Ingredients:
- 1.5 lbs boneless skinless chicken thighs
- 1 tsp kosher salt
- 0.5 tsp cracked black pepper
- 2 tbsp avocado oil
- 3 cloves garlic, minced
- 1 tbsp fresh ginger, grated
- 1 small shallot, finely diced
- 1 tsp turmeric powder
- 0.5 tsp red pepper flakes
- 13.5 oz full-fat coconut milk
- 0.5 cup low-sodium chicken stock
- 1 tbsp fish sauce
- 1 fresh lime, juiced and zested
- 0.5 cup fresh cilantro, chopped
Instructions:
- Pat the chicken thighs completely dry with paper towels. Season both sides aggressively with kosher salt and cracked black pepper.
- Heat avocado oil in a 12-inch heavy-bottomed skillet over medium-high heat. Once the oil shimmers, add the chicken thighs and sear for 6-8 minutes per side until a deep, mahogany-colored crust forms. Remove chicken from the pan and set aside on a plate.

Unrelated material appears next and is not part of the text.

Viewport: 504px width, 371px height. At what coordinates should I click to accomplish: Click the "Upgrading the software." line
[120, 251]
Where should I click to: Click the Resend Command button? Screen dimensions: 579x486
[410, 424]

- Reduce heat to medium. In the remaining fat, add the minced shallots, garlic, and grated ginger. Sauté for 2-3 minutes until translucent and soft.
- Stir in the turmeric powder and red pepper flakes, letting them bloom in the oil for 60 seconds to release their essential oils and color.
- Pour in the full-fat coconut milk, chicken stock, and fish sauce. Use a whisk to scrape up the browned bits (fond) from the bottom of the pan.
- Bring the sauce to a gentle simmer. Return the chicken (and any accumulated juices to the skillet). Simmer for 8-10 minutes until the sauce thickens slightly and the chicken reaches 165°F.
- Remove from heat. Stir in the fresh lime juice, lime zest, and chopped cilantro. Serve immediately over rice.